ギルバード・アスターの王立魔法学校受験
安座ぺん
オリバー・スミスの受験体験記
『魔法は良心に依存する』
王立魔法中等学校を目指している人に向けて、この体験記を書いてみる。
誰だよ、って思われるだろうから、自己紹介。僕は、オリバー・スミス。王立中の一年生だ。
魔法の先生をしている祖父に、小さい頃から教わっているから、魔法はちょっと得意。王立中を目指した理由は、腕のいい治癒師になるための勉強をしたかったから。
きみのために、いい勉強法や効率のいい暗記術を書きたいところだけど、それは一緒に勉強してきた、学友たちの方がずっとよく分かっている。だからそういうのは、彼らに任せて、僕は王立中を目指す上での心持ちとか、きみが辛くなったときに役にたつ(たったらいいなと思う)助言を書く。
さて、王立中の実技試験の題目は『ホットチョコレートを作ろう』『美味しいコーヒーを淹れよう』『ガーデニングをしよう』の三つだ。どれか一つがランダムで出題される。全ての工程を魔法でおこない、完遂させなければいけない。
それぞれコツは違うが、細かく書くには紙面が足りない。
この三つに共通して言えるのは、とても難しいということだ。最初の頃は、何度挑戦してもどこかでひっかかり、僕はその度、やめたくなるくらいだった。
そして、もう一つの共通点は、どれも、大切な人を思ってする行動である、ということ。その大切な人というのは自分自身でももちろん構わない。
僕は王立中に合格するために練習する中で、魔法を使う上で大切なのは、誰かのために役にたつことをしたい、という気持ちだと思った。
火を出す時は、冬の夜に寒さに震える子猫を温めたいと思うこと。
水を出す時は、手が泥だらけになって困っている友人を想像すること。
実際は、こんなのおまじない程度だ。
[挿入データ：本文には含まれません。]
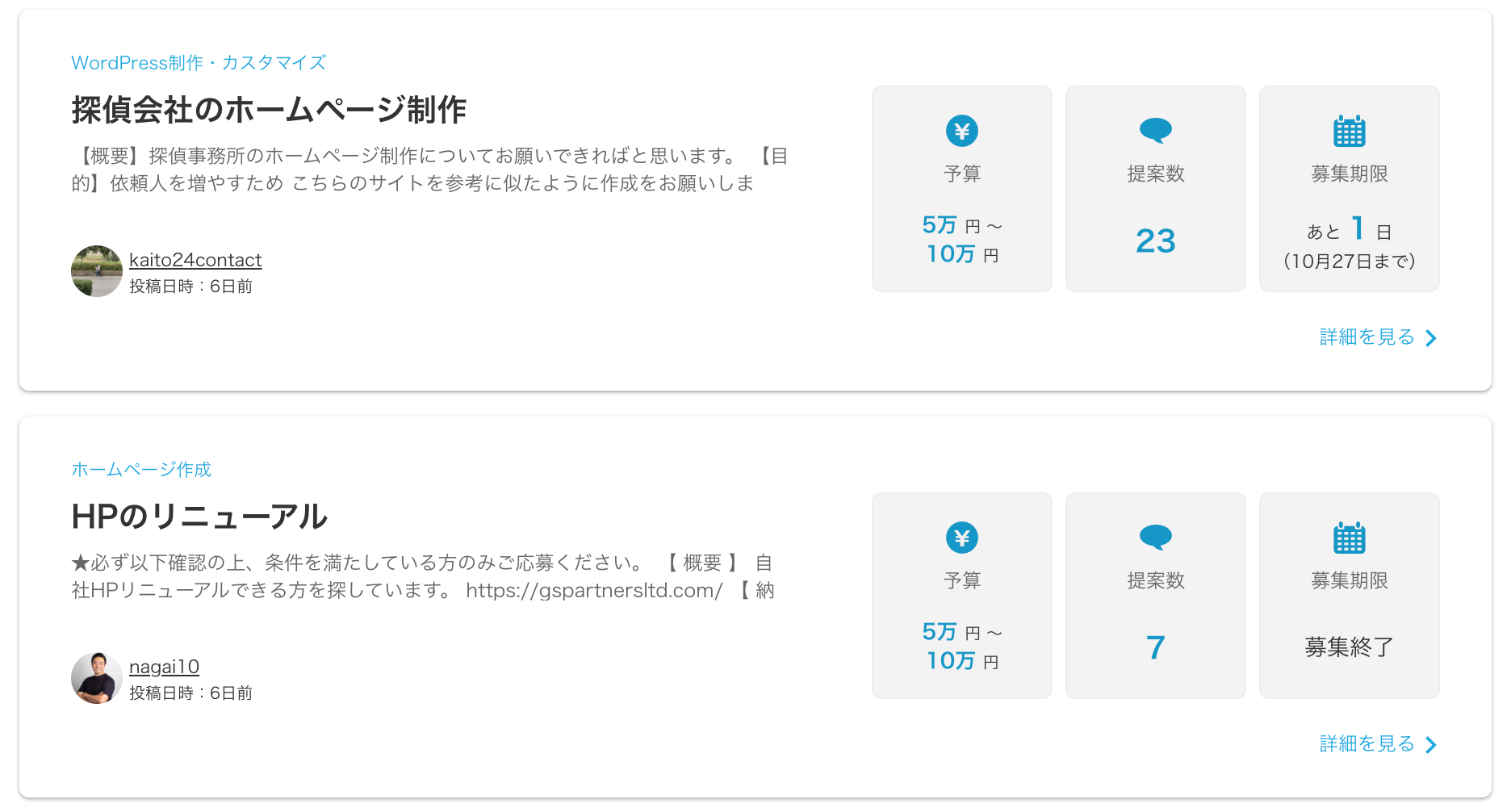Screen dimensions: 1511x812
Task: Open ホームページ作成 category link
Action: [141, 470]
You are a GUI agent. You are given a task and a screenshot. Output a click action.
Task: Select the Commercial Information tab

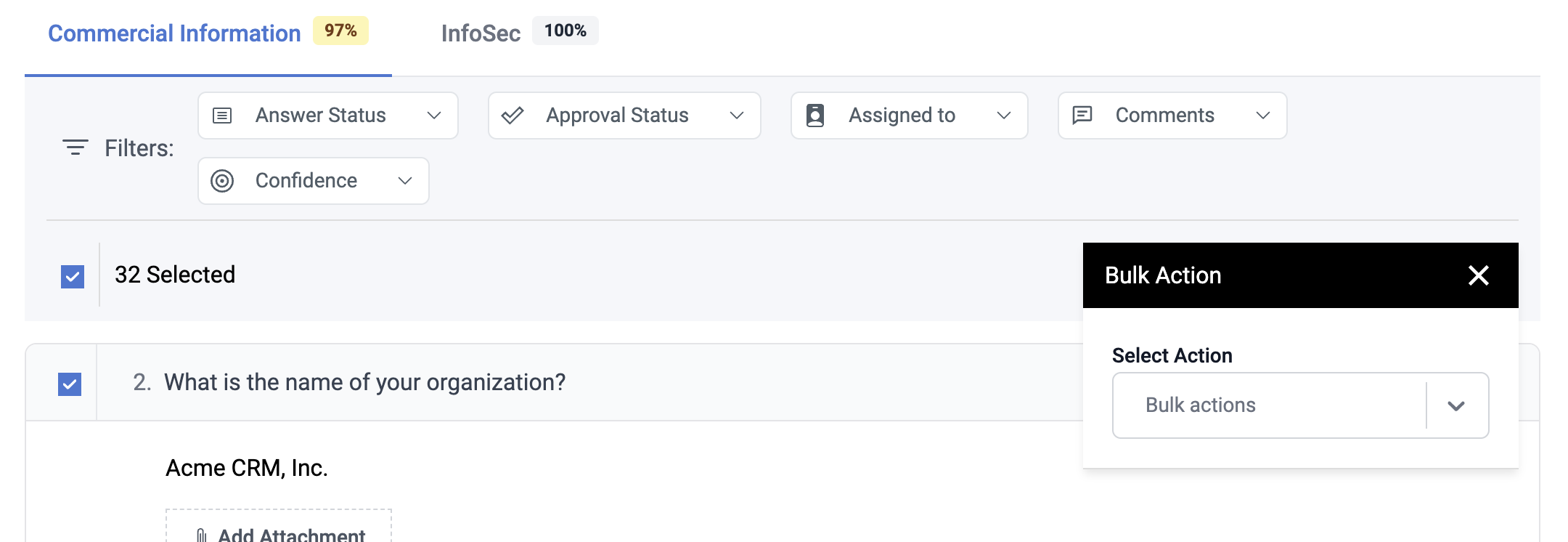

このステップを踏まずとも魔法は使える。けれど、強い祈りは心が折れそうな時には、やっぱり役に立つ気がする。
きみがどうしても魔法をうまく使いこなせない時は、大切な人を想って魔法を使ってみる、ということを試してみてほしい。それもまた、難しかったら、そう思えるような心を持ちたいと、神様に祈ってみてほしい。
それでも、ダメなら……その時は、僕も一緒に考えたいと思う。
もし夢を叶えていたら、僕は治癒師になっているはずだから、その時は診療所にお越しいただく(そうなってたらいいな)か、僕の育ったスミス学舎でもいい。呼んでくれたら駆けつける。
きみの役に立ちたいという気持ちを持ち続けられるよう努力して、いつでも待っている。